Careful! Bill said the website doesn't require logins or the like,
and Josh summarized that for him as the website does not collect any
user-identifying information. If I read this privacy policy and then
later learned that the tuxpaint website collects default apache logs,
with IP address and user-agent and so on, I might be pretty upset.
You might argue that IP addresses aren't user-identifying, and you'll
find judges in the US who agree with you, but you'll find judges in
Europe who do not agree.
I guess you might also think "he said the website, not the webserver",
but I hope we'd conclude that's still problematic.

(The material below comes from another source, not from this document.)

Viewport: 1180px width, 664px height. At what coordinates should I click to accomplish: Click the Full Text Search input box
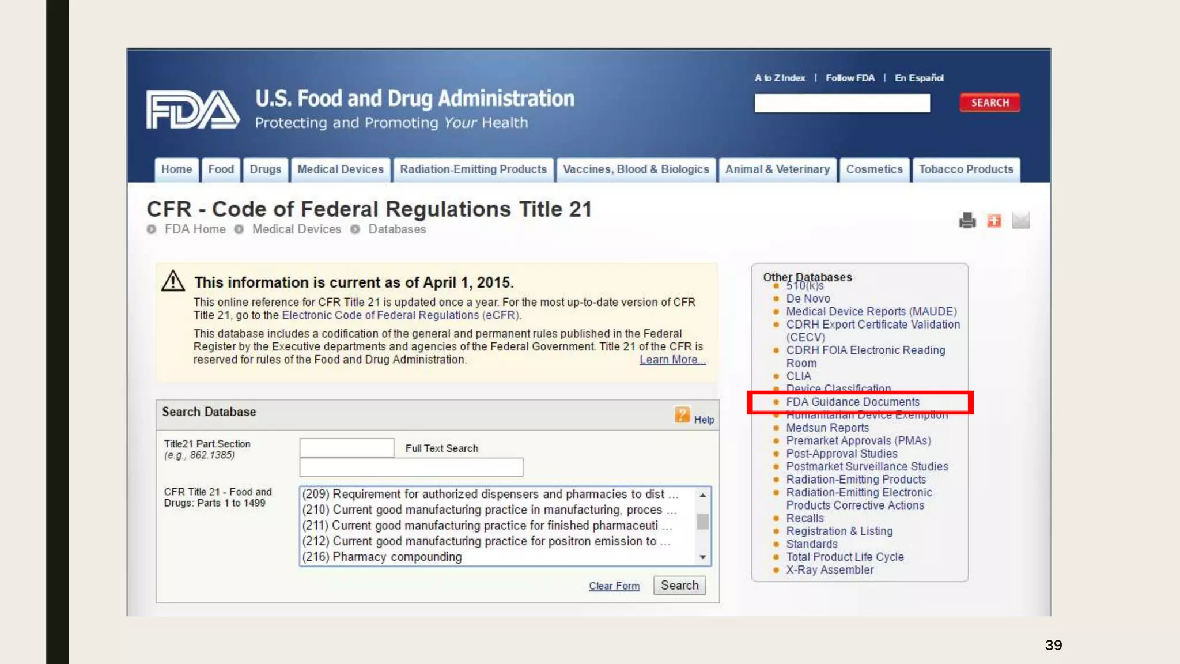point(411,467)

Rather than trying to craft language to explain webserver log risks,
one solution would be to change the webserver config so it doesn't
keep scary logs, and then stick with Josh's text. For example, on the
Tor webservers we use a modified log format that writes 0.0.0.0 for
requests that arrive over http and 0.0.0.1 for requests over https,
and rounds down the timestamp to midnight. For example:
0.0.0.1 - - [04/Dec/2016:00:00:00 +0000] "GET /robots.txt HTTP/1.0" 200 23 "-" "-" -
The apache config line we use to generate it is:
LogFormat "0.0.0.0 - %u %{[%d/%b/%Y:00:00:00 %z]}t \"%r\" %>s %b \"%{Referer}i\" \"-\" %{Age}o" privacy
and then you use it with a line in your VirtualHost stanza like
CustomLog /var/log/apache2/$name-access.log privacy
For more motivation, see
http://seclists.org/nmap-announce/2004/16
You might think tuxpaint doesn't need to provide this sort of security
for its users -- and indeed I would hope that tuxpaint would be pretty
far down the "first they came for" list -- but these are trying times
we're living in, and you never know when things will change, so keeping
your users safe by default is good practice.